Find some time today to cultivate gratitude and support your health with a meditative walk.
This is an especially great practice for those who feel stress and worry and have trouble shifting a negative state of mind to one that is positive. And, I especially love the idea of a walking meditation right now because of spring’s association with the wood element and the liver meridian system. Every season has unique associations to a particular element, organ system, movement, and so on. Walking is the ideal exercise to keep the wood element balanced and the liver qi flowing smoothly.
(Related article: Spring has Sprung- but What You’re Feeling is Qi Stagnation)
Your 20 minute meditative walk can be anywhere: your neighborhood, a park, somewhere that inspires you.

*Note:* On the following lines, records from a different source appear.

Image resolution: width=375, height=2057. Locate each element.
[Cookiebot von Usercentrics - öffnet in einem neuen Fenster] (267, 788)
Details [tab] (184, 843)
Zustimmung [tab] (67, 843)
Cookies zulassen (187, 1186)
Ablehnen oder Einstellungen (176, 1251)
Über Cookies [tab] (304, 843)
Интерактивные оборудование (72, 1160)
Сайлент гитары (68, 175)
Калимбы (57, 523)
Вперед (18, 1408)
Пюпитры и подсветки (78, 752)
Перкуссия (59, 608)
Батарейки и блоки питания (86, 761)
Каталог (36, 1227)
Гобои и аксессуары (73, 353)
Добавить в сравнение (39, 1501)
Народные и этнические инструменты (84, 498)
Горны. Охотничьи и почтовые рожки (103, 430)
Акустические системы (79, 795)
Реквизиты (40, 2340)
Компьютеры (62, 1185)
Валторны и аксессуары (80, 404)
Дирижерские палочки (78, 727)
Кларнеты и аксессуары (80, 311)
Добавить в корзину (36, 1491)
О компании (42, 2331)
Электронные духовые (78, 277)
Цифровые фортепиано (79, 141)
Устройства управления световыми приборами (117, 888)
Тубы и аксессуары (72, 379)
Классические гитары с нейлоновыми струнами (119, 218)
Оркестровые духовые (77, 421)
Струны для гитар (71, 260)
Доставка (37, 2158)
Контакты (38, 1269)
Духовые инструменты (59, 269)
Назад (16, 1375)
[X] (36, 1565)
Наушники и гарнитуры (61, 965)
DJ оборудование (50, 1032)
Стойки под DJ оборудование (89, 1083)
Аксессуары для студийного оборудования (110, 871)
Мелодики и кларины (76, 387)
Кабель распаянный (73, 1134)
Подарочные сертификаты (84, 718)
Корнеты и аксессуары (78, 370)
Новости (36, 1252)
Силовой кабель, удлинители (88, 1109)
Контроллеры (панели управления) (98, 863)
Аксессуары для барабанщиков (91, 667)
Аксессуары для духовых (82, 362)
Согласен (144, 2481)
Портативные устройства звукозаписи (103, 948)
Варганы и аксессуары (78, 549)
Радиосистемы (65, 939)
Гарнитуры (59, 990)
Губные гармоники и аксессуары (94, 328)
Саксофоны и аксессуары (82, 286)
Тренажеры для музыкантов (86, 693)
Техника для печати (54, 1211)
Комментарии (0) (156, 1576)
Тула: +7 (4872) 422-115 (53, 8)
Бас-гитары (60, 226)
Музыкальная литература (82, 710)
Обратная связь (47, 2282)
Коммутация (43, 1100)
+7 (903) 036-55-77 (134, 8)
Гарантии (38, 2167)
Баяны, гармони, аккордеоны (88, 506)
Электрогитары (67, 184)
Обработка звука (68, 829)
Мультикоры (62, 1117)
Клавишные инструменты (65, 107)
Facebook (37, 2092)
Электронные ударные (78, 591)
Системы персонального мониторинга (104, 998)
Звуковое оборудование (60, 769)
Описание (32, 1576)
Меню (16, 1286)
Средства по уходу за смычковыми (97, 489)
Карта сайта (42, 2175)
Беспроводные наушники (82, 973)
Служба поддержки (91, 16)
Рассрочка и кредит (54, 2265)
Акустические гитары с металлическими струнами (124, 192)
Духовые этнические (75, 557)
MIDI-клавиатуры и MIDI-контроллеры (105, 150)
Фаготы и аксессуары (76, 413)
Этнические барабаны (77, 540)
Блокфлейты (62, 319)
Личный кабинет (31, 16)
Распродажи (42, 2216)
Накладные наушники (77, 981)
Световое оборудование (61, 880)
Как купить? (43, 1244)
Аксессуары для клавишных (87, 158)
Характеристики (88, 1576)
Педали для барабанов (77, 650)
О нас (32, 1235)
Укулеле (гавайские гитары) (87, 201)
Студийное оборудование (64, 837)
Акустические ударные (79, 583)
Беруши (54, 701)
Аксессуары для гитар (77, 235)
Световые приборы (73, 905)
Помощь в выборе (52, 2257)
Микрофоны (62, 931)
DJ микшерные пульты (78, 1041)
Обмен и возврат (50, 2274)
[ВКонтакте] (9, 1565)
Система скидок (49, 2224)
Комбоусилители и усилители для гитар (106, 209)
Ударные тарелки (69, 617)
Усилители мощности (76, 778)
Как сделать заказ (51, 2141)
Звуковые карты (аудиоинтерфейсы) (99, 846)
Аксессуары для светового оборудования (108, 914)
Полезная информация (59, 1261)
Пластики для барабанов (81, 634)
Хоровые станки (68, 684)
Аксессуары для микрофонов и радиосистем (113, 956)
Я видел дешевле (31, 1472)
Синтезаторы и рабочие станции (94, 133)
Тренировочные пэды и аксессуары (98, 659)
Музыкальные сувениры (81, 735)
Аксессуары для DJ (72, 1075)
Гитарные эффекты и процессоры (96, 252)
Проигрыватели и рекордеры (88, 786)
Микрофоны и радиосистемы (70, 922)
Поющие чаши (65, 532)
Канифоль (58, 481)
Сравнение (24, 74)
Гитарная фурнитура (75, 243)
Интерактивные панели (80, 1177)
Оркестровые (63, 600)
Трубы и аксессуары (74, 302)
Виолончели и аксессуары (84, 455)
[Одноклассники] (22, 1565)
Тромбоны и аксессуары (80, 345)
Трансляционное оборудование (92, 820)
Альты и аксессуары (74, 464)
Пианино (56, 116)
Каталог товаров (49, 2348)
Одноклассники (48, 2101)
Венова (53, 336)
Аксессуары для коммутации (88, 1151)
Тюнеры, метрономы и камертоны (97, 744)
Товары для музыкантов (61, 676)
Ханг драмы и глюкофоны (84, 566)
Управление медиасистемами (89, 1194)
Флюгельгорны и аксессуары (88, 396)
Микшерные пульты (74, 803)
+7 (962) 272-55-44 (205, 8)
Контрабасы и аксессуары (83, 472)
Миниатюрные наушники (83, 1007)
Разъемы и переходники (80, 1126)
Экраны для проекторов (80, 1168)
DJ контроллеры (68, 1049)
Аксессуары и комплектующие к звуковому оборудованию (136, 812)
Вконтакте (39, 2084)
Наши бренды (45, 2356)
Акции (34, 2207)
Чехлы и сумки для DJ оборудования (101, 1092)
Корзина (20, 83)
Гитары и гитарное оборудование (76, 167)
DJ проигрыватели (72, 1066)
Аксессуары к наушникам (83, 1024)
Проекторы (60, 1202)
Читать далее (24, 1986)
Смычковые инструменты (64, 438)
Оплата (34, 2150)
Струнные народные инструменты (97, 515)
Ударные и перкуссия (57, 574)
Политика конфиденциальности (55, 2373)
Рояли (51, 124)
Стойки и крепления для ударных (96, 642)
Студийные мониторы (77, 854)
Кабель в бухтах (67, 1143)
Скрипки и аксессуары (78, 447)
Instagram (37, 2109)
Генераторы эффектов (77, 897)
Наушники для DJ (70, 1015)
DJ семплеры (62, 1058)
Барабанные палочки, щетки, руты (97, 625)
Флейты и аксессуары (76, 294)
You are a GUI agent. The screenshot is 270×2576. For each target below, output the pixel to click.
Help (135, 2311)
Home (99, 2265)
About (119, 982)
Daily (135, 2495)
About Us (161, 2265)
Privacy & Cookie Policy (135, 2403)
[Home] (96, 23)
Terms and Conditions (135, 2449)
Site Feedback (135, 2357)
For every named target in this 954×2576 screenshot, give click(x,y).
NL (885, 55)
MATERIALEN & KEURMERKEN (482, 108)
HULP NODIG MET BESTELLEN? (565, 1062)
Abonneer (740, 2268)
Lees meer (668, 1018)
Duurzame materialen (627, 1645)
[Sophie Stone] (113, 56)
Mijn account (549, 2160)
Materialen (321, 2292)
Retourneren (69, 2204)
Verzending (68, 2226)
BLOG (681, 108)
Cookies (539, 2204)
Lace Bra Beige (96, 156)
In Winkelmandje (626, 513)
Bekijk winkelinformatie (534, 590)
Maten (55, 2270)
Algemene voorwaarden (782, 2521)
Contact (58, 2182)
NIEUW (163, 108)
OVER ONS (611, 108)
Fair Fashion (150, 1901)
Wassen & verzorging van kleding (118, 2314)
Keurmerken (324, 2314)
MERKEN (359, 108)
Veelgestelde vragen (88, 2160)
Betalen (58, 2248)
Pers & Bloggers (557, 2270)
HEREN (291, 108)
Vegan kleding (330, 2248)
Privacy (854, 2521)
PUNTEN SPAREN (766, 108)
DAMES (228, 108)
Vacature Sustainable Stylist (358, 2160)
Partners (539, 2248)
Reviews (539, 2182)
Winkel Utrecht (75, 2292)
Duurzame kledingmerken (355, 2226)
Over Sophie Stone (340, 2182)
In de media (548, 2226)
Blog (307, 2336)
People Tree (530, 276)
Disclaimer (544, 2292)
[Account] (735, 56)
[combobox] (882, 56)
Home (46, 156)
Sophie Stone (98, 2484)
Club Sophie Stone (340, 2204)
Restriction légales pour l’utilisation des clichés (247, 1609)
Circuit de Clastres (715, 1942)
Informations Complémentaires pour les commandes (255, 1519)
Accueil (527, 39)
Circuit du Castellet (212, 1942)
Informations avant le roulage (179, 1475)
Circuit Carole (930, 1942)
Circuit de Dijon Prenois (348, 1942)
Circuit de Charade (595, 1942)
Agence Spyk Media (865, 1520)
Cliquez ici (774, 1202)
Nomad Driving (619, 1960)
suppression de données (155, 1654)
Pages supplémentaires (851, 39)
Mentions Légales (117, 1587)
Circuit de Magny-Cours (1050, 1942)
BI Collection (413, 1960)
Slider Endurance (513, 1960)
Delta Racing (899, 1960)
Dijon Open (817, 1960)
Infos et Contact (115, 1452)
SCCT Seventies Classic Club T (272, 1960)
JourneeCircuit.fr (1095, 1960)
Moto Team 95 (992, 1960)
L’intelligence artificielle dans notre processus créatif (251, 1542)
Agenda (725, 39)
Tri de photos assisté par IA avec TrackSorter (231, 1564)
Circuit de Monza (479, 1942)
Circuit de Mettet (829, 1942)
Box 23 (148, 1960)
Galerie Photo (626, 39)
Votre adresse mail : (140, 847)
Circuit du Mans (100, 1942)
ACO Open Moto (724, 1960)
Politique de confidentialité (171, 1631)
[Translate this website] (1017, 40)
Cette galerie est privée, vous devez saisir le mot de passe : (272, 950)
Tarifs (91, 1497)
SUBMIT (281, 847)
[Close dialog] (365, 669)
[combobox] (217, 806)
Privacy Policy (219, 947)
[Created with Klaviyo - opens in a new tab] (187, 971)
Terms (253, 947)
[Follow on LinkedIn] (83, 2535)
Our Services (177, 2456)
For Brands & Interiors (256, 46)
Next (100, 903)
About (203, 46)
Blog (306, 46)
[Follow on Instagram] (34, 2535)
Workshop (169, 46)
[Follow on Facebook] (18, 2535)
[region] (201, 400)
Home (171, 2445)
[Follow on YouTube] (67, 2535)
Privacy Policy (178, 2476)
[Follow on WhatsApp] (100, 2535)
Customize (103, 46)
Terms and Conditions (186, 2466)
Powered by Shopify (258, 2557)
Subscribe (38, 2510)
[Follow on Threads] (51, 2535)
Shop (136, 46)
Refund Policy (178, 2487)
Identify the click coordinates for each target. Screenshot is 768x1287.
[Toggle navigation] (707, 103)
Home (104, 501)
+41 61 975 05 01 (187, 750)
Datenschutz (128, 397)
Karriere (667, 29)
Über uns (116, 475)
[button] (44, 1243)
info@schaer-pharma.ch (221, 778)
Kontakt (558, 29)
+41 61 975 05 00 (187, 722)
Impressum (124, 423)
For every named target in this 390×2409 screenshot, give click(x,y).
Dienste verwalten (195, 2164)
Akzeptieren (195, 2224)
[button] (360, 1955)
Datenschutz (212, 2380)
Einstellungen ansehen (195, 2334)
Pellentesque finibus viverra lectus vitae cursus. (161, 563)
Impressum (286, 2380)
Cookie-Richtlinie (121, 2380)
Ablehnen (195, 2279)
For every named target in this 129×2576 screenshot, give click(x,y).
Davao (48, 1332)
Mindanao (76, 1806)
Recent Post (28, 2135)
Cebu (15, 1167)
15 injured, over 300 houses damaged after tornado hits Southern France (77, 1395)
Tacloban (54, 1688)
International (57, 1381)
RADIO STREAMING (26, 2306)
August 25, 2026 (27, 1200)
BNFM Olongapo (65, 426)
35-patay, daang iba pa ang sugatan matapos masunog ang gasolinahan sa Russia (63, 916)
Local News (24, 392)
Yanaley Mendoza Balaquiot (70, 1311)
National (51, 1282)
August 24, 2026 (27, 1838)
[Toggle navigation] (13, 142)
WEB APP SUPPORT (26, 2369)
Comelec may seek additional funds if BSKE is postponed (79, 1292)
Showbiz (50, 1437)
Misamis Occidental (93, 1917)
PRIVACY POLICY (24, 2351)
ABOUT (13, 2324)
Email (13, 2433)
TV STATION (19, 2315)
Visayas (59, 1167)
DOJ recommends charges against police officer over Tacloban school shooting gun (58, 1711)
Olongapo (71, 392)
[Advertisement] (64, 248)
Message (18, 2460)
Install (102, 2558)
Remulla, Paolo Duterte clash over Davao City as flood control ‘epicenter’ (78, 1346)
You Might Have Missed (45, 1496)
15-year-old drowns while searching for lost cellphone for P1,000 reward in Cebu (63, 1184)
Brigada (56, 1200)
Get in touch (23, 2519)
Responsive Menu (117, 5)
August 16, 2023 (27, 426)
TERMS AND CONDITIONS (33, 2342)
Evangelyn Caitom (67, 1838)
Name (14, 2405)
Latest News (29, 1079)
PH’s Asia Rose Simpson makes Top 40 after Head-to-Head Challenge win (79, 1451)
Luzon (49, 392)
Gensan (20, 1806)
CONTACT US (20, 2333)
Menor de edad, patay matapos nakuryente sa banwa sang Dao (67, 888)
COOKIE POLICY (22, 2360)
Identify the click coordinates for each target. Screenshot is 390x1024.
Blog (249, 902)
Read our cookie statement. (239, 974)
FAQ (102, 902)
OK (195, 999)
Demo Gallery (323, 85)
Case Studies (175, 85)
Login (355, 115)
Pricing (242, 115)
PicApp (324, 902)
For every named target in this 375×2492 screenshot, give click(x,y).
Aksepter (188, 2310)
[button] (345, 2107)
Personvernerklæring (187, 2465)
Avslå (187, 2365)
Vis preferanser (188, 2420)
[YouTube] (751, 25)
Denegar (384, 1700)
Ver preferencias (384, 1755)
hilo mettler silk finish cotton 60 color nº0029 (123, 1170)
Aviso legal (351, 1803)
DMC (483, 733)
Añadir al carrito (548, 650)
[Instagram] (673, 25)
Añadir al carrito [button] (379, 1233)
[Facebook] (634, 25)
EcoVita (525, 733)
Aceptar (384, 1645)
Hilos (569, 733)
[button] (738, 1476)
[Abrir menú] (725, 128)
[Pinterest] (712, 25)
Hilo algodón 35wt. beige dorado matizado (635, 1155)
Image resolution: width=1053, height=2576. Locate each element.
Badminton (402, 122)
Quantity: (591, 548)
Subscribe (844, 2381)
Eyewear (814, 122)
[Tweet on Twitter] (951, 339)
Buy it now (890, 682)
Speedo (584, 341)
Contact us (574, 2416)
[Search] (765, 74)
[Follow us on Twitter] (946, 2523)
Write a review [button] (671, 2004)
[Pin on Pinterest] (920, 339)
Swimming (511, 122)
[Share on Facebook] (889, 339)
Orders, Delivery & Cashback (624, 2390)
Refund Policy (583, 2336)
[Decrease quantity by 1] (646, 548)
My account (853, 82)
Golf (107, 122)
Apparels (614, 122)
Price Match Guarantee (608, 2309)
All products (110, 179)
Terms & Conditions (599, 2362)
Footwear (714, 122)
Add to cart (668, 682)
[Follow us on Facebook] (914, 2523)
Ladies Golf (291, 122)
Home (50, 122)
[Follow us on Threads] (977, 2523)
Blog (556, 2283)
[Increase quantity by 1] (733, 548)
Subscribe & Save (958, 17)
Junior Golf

And with social distancing in place, there won’t be too many distractions.
As you walk, think about all of the things you are grateful for.
Start simply, and see if you can mentally express gratitude about something relevant to that moment: I am grateful for this time I have to go on a walk. I am grateful for the trees. Pay attention to your senses - the sights, sounds, smells, and feelings - and see how many things you can find to feel grateful for. Pause, take a breath, and be grateful for the air that fills your lungs and makes life possible.
As you walk, think about the people and things that fulfill you in life and the capabilities of your body and mind. Think about the person who offered you support today, for the opportunity that came your way, and for that hard lesson learned that will potentially help you have a better tomorrow.
If you find your mind begins to wander to negative or critical thoughts, come back to the present, using your senses to find things in your immediate surroundings to be grateful for. This practice in gratitude is an effective way to shift your mood, awaken your mind to the abundance that surrounds you, and see the glass as half full.